Funny, those sound a lot like programming tasks, but it was only us poor engineers around to do the work. There were real programmers over in another building (in the CIM and IT groups), but they were swamped with their own work, and we saw them only rarely.
 As best I recall, he was comparing the performance of some particular version of AOLserver + ACS against some Java based system. He concluded that Java was faster than AOLserver, therefore even though we kept hearing that Java was slow, we could switch to Java and everything would be happy - which fortunately for him was probably what management wanted to hear anyway.

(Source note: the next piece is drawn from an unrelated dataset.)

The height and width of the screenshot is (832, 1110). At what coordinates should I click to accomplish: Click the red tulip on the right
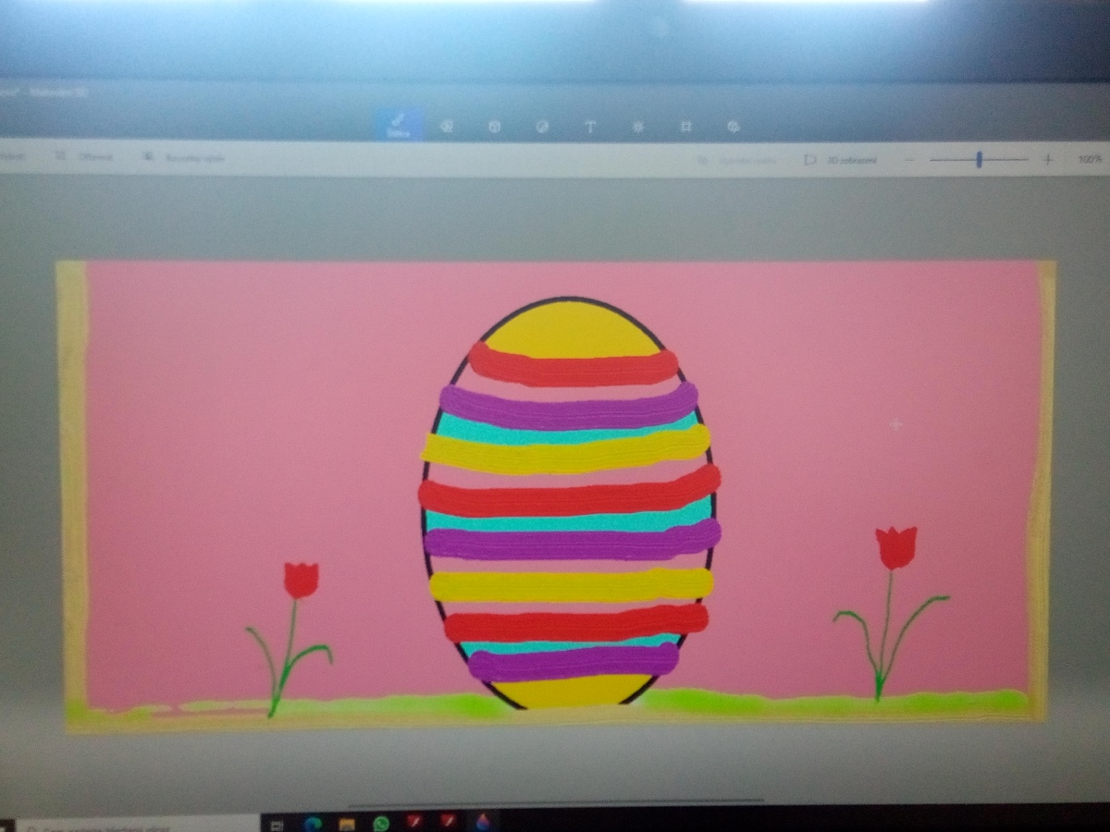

There were however some problems in that analysis. Unlike most other high volume AOLserver users (e.g., AOL), the ACS made very heavy use of *.tcl pages, and at the time (probably early 2001), only a relatively recent version of AOLserver had added caching of each *.tcl page's compiled Tcl 8.x bytecode. No surprise, recompiling the source on every single page hit can be a significant slowdown. Naturally, the busiest ACS sites had already switched over to the newer, faster version of AOLserver. In fact it was precisely such sites which drove Rob Mayoff to add the bytecode caching support in the first place.
So, which version of AOLserver did this MIT-trained computer scientist use in his performance testing, one that included the *.tcl bytecode caching, or not? He didn't know, and didn't seem to care. And if he got that wrong, how much confidence would you place in the rest of his experiments? Or in the business decisions which they influenced?